» **The input**:
┄┄┄┄┄┄┄┄┄┄┄┄┄┄┄┄┄┄┄┄
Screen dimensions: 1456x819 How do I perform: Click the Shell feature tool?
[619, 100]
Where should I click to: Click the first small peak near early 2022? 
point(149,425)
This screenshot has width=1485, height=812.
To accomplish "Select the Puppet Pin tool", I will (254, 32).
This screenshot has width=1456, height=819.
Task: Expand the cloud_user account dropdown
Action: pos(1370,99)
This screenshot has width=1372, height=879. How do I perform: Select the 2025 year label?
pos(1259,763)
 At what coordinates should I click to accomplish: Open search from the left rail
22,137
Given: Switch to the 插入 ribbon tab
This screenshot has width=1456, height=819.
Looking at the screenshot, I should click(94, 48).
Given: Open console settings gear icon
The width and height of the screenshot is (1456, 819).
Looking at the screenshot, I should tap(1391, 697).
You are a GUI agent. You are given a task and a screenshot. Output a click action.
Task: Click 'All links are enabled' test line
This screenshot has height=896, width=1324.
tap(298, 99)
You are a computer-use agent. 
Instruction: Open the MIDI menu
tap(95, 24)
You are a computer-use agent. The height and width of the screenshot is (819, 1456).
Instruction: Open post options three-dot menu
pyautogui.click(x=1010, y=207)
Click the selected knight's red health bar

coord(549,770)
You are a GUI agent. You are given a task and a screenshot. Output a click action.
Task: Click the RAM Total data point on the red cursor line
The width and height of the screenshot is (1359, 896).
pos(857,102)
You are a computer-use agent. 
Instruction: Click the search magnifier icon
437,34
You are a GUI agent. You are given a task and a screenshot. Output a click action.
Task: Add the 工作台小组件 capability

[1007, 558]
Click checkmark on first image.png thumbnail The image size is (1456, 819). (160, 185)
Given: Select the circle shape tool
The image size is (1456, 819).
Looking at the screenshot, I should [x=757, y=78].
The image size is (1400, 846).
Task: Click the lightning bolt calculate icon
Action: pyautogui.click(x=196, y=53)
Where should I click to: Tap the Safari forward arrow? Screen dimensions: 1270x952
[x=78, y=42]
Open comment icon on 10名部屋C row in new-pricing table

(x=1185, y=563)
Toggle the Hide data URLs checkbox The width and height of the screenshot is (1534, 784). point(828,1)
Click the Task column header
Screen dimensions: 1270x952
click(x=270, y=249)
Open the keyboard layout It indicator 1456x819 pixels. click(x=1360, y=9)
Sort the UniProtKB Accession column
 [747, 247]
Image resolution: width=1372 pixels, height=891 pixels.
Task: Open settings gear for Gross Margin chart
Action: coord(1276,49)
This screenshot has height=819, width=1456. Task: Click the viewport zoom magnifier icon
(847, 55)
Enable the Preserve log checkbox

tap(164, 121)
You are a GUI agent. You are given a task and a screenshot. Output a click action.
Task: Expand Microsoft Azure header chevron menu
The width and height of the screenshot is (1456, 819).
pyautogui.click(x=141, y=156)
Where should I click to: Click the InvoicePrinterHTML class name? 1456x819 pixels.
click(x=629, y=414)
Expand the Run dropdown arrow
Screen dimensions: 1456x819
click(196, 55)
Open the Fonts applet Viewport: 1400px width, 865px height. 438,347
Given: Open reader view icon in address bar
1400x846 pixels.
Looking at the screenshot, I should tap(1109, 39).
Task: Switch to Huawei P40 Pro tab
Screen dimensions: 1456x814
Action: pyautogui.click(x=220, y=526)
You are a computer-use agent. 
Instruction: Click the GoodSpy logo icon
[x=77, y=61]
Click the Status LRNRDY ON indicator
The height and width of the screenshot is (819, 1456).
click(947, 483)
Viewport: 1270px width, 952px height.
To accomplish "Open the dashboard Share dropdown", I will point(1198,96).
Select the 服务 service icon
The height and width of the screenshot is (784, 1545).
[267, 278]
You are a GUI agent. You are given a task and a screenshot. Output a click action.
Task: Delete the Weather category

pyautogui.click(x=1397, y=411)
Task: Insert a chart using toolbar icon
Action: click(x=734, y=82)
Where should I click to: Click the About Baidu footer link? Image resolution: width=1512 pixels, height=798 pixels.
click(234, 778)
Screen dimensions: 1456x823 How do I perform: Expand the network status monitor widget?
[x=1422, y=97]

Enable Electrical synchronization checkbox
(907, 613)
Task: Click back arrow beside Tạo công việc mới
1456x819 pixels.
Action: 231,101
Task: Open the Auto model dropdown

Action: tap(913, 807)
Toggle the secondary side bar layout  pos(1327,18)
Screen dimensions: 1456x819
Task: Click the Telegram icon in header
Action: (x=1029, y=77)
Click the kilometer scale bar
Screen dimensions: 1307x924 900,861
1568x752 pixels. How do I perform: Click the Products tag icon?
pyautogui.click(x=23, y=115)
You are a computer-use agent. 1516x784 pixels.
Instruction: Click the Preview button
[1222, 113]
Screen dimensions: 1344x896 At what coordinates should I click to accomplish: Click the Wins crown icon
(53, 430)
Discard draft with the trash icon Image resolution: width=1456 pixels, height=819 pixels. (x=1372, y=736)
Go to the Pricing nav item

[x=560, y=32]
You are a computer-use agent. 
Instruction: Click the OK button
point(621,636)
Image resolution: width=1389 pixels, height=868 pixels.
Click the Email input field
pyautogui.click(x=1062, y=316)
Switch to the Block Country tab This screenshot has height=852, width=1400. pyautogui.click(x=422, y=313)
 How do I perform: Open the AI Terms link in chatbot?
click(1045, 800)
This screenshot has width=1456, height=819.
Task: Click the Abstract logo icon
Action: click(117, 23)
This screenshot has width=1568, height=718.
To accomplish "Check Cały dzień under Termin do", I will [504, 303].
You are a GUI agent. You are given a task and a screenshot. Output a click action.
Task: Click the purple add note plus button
┄┄┄┄┄┄┄┄┄┄┄┄┄┄┄┄┄┄┄┄
» **What you need to do**: Extract exactly the leading lines of the data, stopping at and including the line with "Given: Switch to the 插入 ribbon tab".

» **Written answer**:
Screen dimensions: 1456x819 How do I perform: Click the Shell feature tool?
[619, 100]
Where should I click to: Click the first small peak near early 2022? 
point(149,425)
This screenshot has width=1485, height=812.
To accomplish "Select the Puppet Pin tool", I will (254, 32).
This screenshot has width=1456, height=819.
Task: Expand the cloud_user account dropdown
Action: pos(1370,99)
This screenshot has width=1372, height=879. How do I perform: Select the 2025 year label?
pos(1259,763)
 At what coordinates should I click to accomplish: Open search from the left rail
22,137
Given: Switch to the 插入 ribbon tab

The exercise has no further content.